→ The problem: A verbatim repeat of the lines below is required, with the pictures removed.

═════ Given records

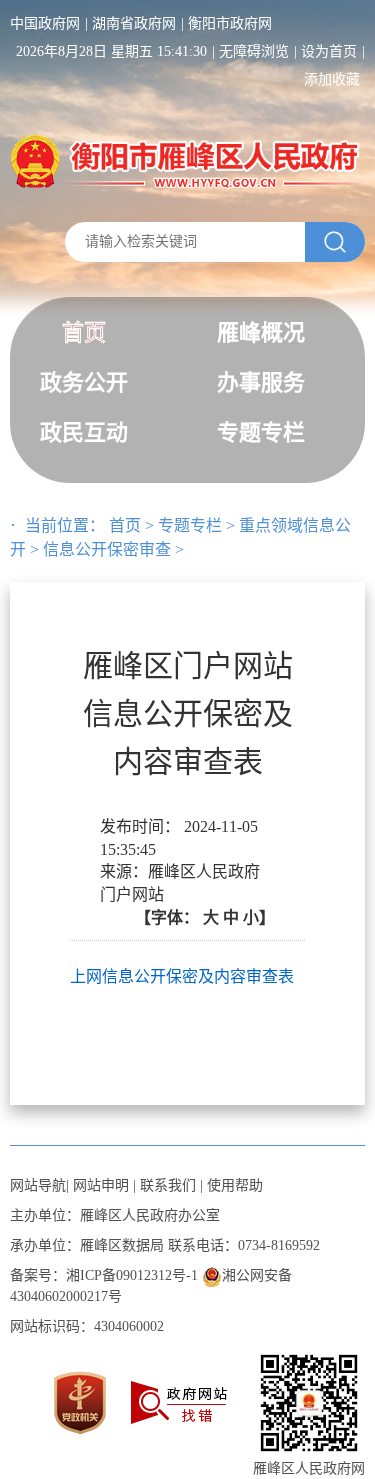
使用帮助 (235, 1185)
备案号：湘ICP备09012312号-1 (104, 1275)
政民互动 (84, 432)
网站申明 (101, 1185)
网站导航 (38, 1185)
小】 (259, 917)
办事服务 (261, 382)
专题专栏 (261, 432)
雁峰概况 (261, 332)
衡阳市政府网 (230, 23)
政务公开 (84, 382)
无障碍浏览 (254, 51)
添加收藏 (332, 79)
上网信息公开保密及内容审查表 (182, 976)
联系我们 (168, 1185)
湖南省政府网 (134, 23)
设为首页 (329, 51)
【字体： (205, 917)
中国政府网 (45, 23)
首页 (84, 332)
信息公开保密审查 (107, 549)
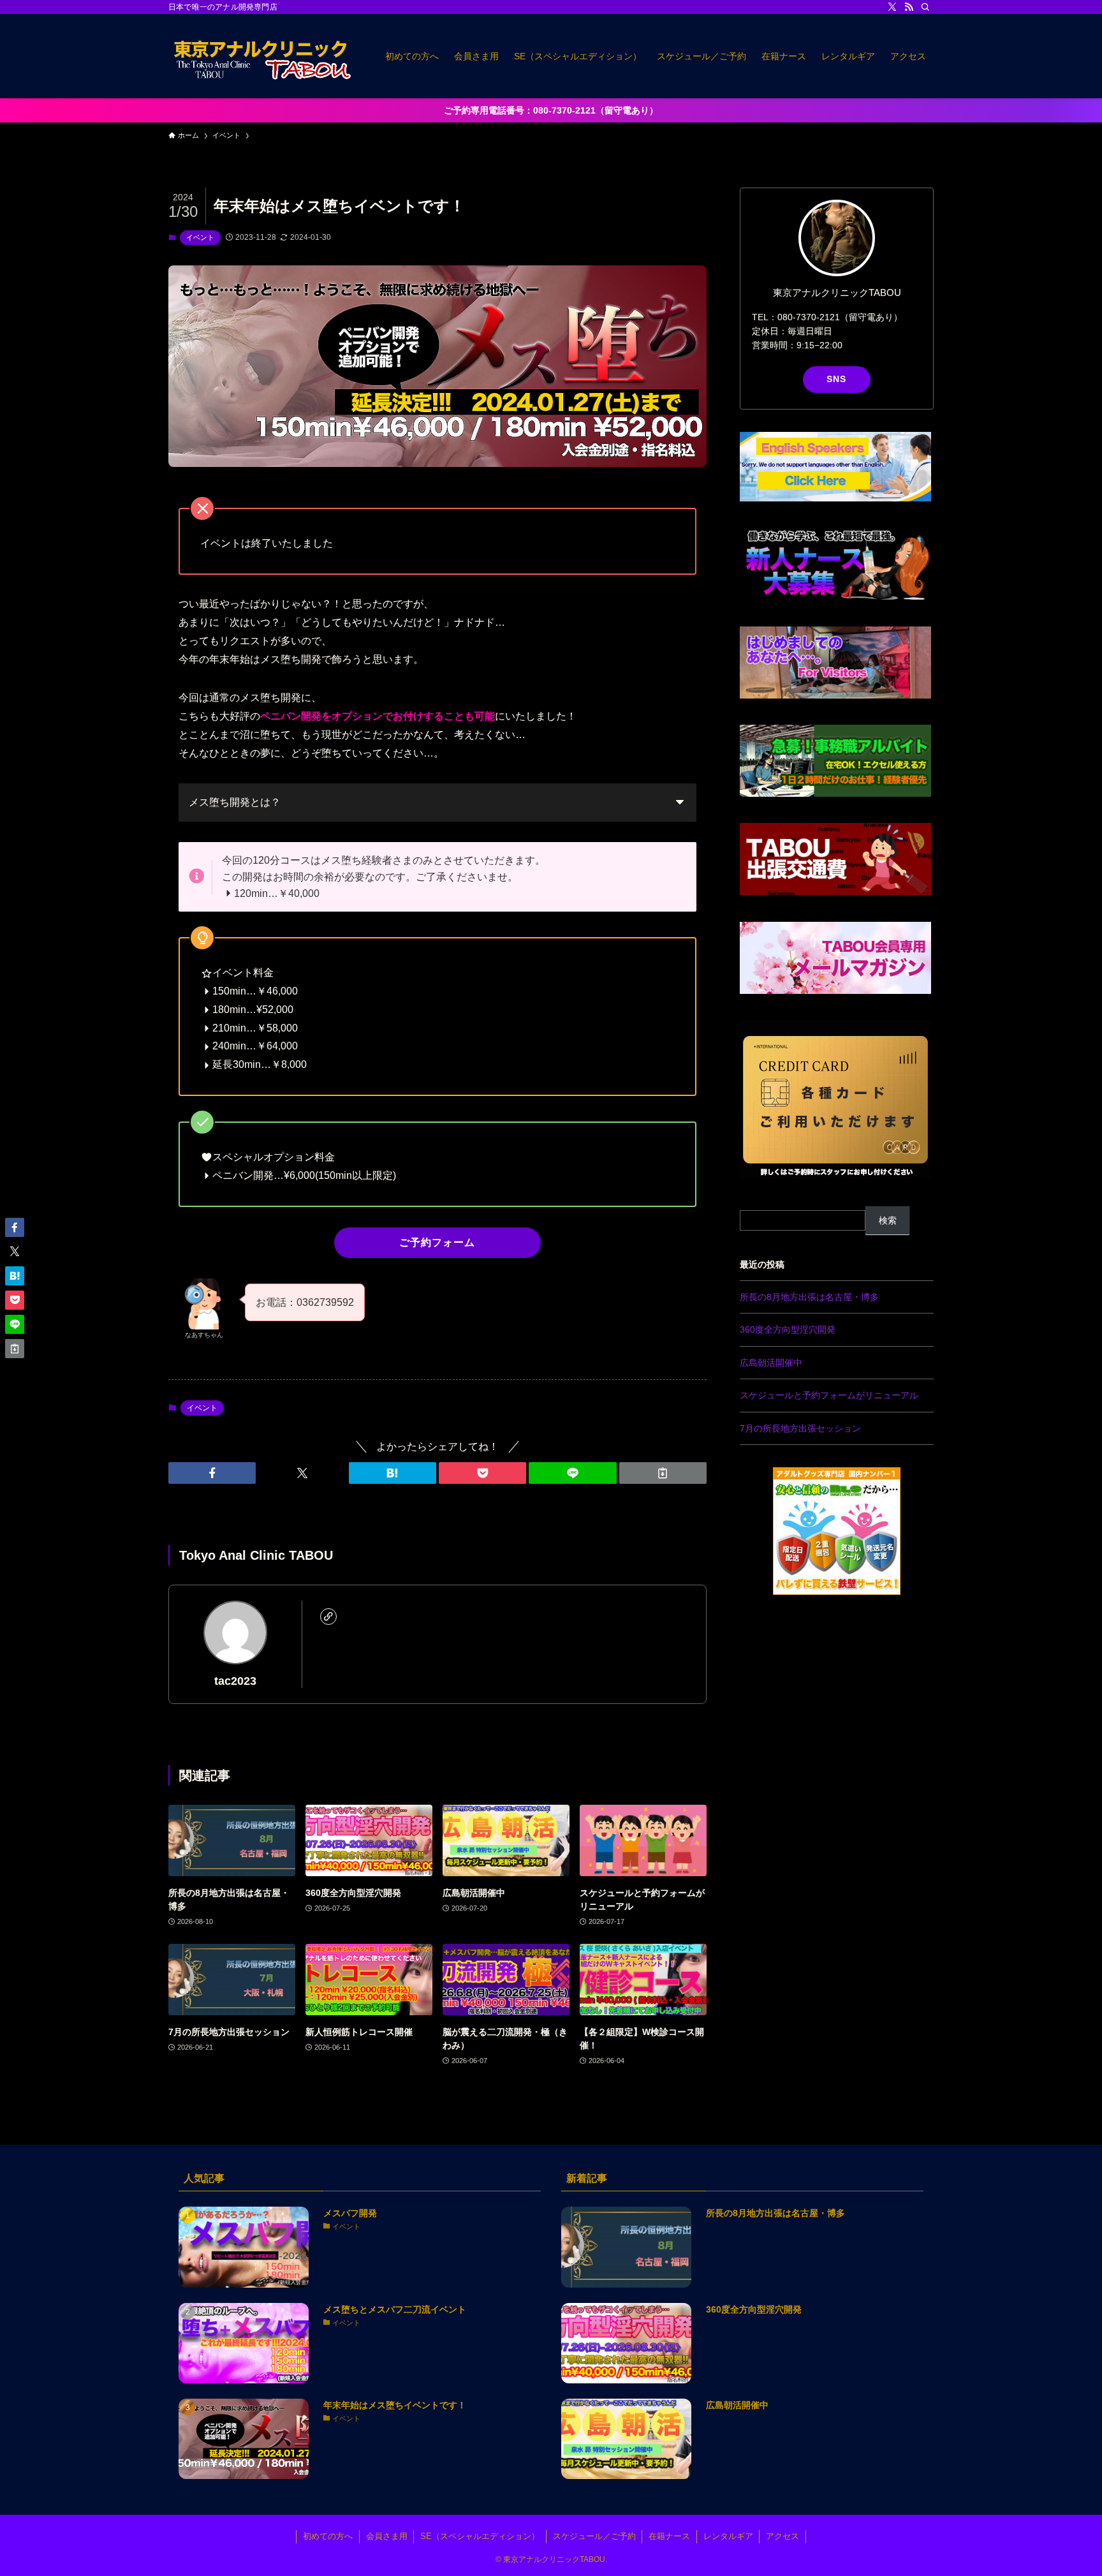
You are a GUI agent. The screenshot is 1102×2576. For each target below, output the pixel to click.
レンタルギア (728, 2536)
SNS (836, 379)
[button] (212, 1473)
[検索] (925, 7)
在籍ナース (669, 2536)
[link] (328, 1616)
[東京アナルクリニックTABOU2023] (260, 56)
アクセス (782, 2536)
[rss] (908, 7)
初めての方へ (328, 2536)
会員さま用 (387, 2536)
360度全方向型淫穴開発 (787, 1329)
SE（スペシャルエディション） (480, 2536)
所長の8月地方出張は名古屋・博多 (809, 1297)
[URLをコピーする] (663, 1473)
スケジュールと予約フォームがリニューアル (829, 1395)
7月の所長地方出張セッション (800, 1428)
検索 (888, 1220)
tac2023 (235, 1681)
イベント (200, 237)
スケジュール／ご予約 (594, 2536)
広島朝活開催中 (771, 1363)
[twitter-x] (892, 7)
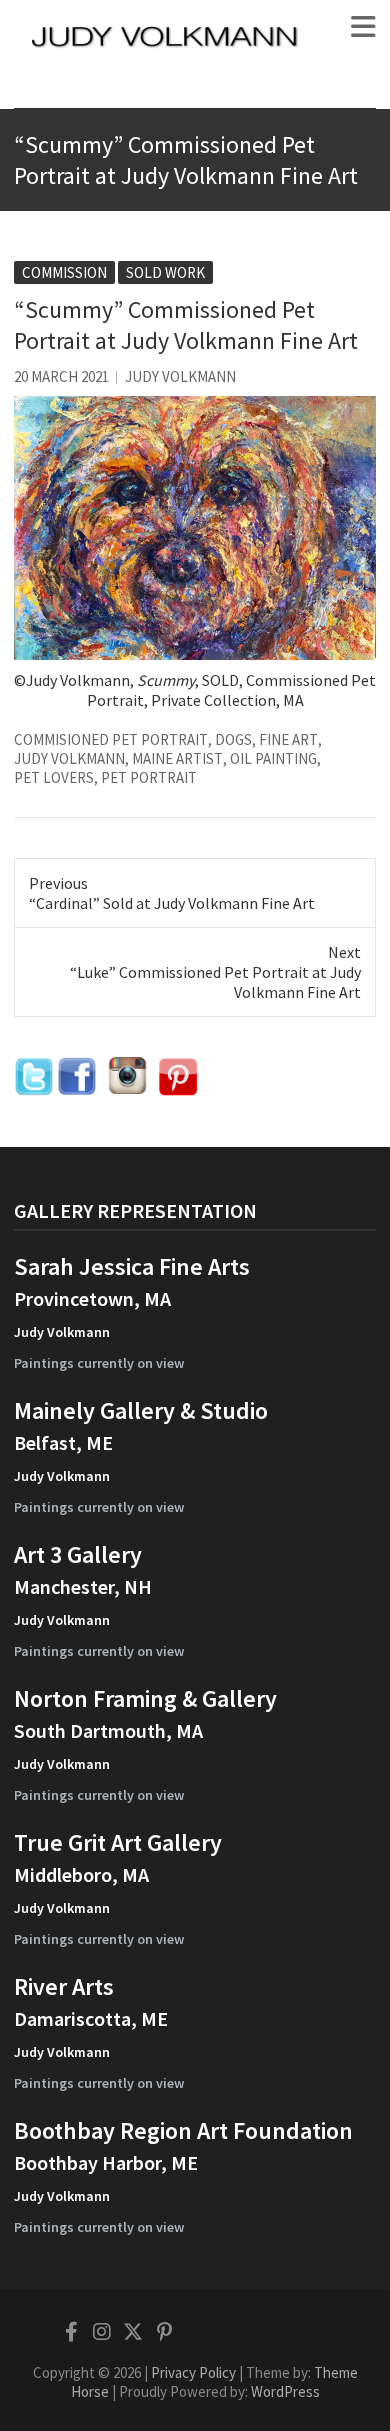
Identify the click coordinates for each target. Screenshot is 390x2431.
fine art (288, 739)
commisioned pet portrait (111, 739)
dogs (233, 739)
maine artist (177, 758)
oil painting (273, 758)
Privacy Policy (193, 2372)
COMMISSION (64, 272)
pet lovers (54, 777)
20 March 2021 (61, 376)
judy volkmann (69, 758)
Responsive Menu (363, 27)
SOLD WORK (165, 272)
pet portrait (149, 777)
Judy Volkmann (180, 376)
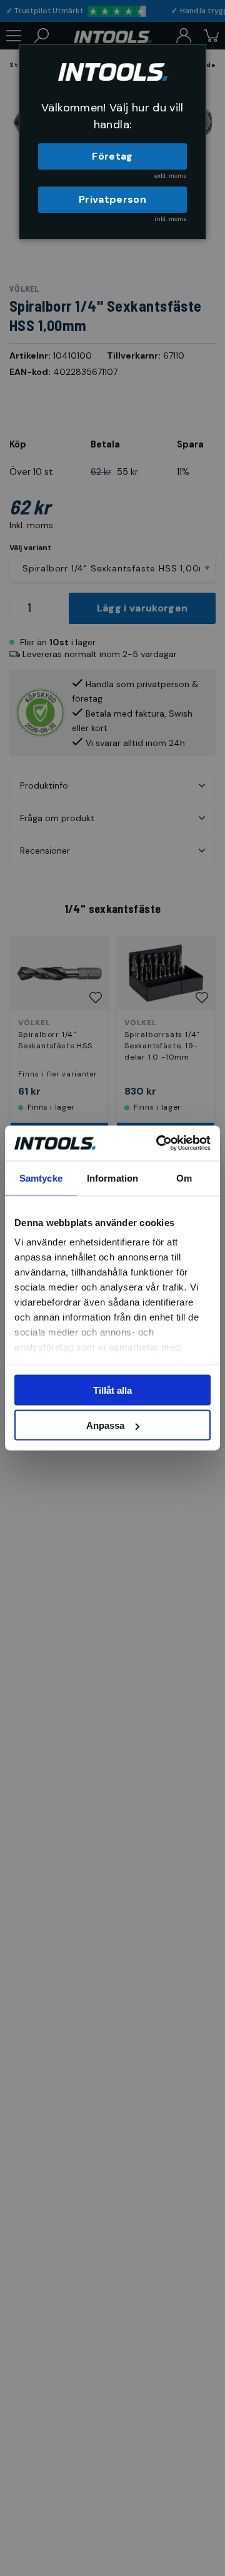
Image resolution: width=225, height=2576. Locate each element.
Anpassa (105, 1425)
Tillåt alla (112, 1389)
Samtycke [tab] (40, 1177)
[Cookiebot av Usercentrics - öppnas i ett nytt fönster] (159, 1143)
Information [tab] (112, 1177)
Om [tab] (184, 1177)
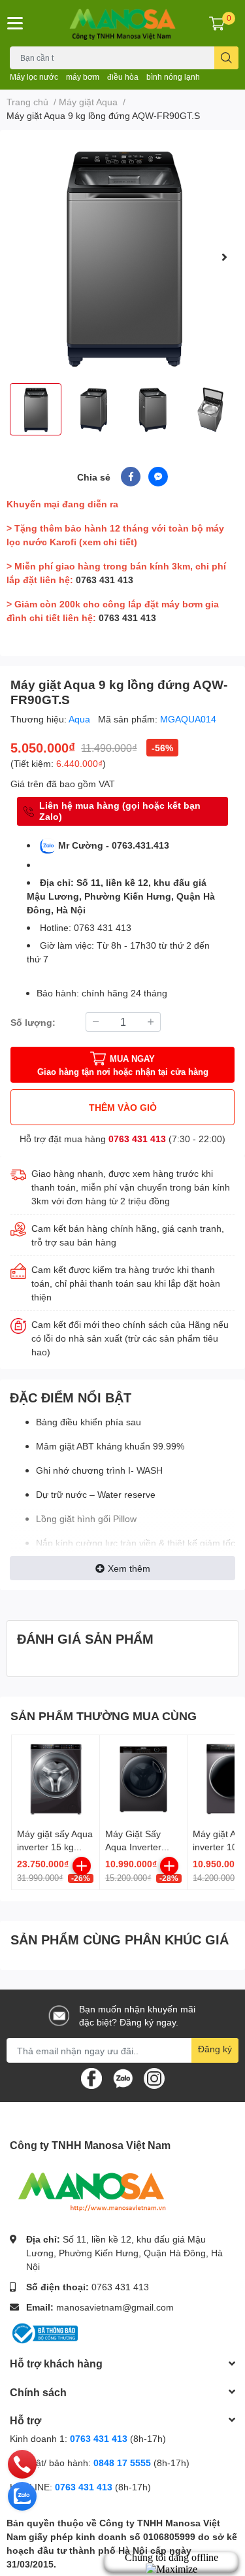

══════════

→ Response:
使用帮助 (235, 1185)
备案号：湘ICP备09012312号-1 (104, 1275)
政民互动 (84, 432)
网站申明 (101, 1185)
网站导航 (38, 1185)
小】 (259, 917)
办事服务 (261, 382)
专题专栏 (261, 432)
雁峰概况 (261, 332)
衡阳市政府网 (230, 23)
政务公开 (84, 382)
无障碍浏览 (254, 51)
添加收藏 (332, 79)
上网信息公开保密及内容审查表 (182, 976)
联系我们 (168, 1185)
湖南省政府网 (134, 23)
设为首页 (329, 51)
【字体： (205, 917)
中国政府网 (45, 23)
首页 (84, 332)
信息公开保密审查 (107, 549)
You are a GUI agent. The screenshot is 1102×2576. For each target below, output the pixel to click.
レンタルギア (728, 2536)
SNS (836, 379)
[button] (212, 1473)
[検索] (925, 7)
在籍ナース (669, 2536)
[link] (328, 1616)
[東京アナルクリニックTABOU2023] (260, 56)
アクセス (782, 2536)
[rss] (908, 7)
初めての方へ (328, 2536)
会員さま用 (387, 2536)
360度全方向型淫穴開発 (787, 1329)
SE（スペシャルエディション） (480, 2536)
所長の8月地方出張は名古屋・博多 (809, 1297)
[URLをコピーする] (663, 1473)
スケジュールと予約フォームがリニューアル (829, 1395)
7月の所長地方出張セッション (800, 1428)
検索 (888, 1220)
tac2023 (235, 1681)
イベント (200, 237)
スケジュール／ご予約 (594, 2536)
広島朝活開催中 (771, 1363)
[twitter-x] (892, 7)
Identify the click coordinates for each target. Screenshot is 390x2431.
fine art (288, 739)
commisioned pet portrait (111, 739)
dogs (233, 739)
maine artist (177, 758)
oil painting (273, 758)
Privacy Policy (193, 2372)
COMMISSION (64, 272)
pet lovers (54, 777)
20 March 2021 (61, 376)
judy volkmann (69, 758)
Responsive Menu (363, 27)
SOLD WORK (165, 272)
pet portrait (149, 777)
Judy Volkmann (180, 376)
Image resolution: width=225, height=2576. Locate each element.
Anpassa (105, 1425)
Tillåt alla (112, 1389)
Samtycke [tab] (40, 1177)
[Cookiebot av Usercentrics - öppnas i ett nytt fönster] (159, 1143)
Information [tab] (112, 1177)
Om [tab] (184, 1177)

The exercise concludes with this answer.